For the Love of Opera ….

Patina of a Yesterday Century …. Aglow yet Today, the Love for Opera

Anna Reinhold and Nicolas Rivenq Members perform a scene from

Anna Reinhold and Nicolas Rivenq Members perform a scene from Jean-Baptiste Lully’s “Atys” conducted by William Christie, at the Brooklyn Academy of Music Opera House on September 16, 2011. (Photo: Stephanie Berger)


How many days, sometimes on end, do we experience the desire to “escape” the flotsam, frayed sights and sounds of mere existence? Not necessarily because the routine sunshine is punctured by unpleasantness or missed opportunities, or because sheer busyness threatens to break the already bulging schedule door apart, but there comes the realization that the soul is not satisfied with mere activity or achievement. The perception that “what we do” is “who we are” is not gratifying after all is said and done.

The soul needs to be gently stroked like cat fur. Pampered. Restored for actions and challenges.

This is when opera – the organized chaos, the darkly, sparkly sounds and colours, crowns and swords of good and evil, and the pining, breaking hearts and promises of Cupid arrows – can be the saving grace of the day. An ultimate great escape.

Think about it. Whether viewing a filmed or live performance, opera is a resplendent stage upon which fantasy life and art are played out hand in hand. Pure entertainment. And, people need to re-learn or become re-acquainted with such an art that is a majestic blessing of song and acting in disguise, an awakened dream of the grandiloquent and grandiflora in costume and presentation. Our souls need that kind of respite.

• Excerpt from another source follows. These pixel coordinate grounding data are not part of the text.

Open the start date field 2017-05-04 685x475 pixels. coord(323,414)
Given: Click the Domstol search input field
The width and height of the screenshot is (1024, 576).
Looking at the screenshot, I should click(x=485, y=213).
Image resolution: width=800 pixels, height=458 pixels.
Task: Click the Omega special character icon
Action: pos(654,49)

Was the creation of many an early opera a self-prescribed treatment for the chiaroscuro moods of a composer’s psyche? The lyrics and melody a necessary compulsion, a creative madness, sometimes a combination thereof resulting in genius? Maybe. These creative visions of song-play have stood like pillars for centuries, an art form that has survived because in some strange way, sometimes explainable, the soul and the mind have been touched – and refined and enhanced to appreciate the glittering fathoms of belle and beau beauty awaiting unveiling. An opera can be viewed as a breathing painting, a masterpiece to be admired from the proper distance to fully appreciate the intended effects, even when the crack of time is evident in the lustrous varnish. The best of opera’s unfurling blossom can lie below the surface, to be noticed and enjoyed between the poetic waves of beat and pomp – and in any century.

Now as never before, truly, before the current Tech Age ravages away all desire for the eloquence of art and culture, it is time to rediscover opera and taste anew its enchantment in all its forms, spectres and mists of golden stardust pleasures.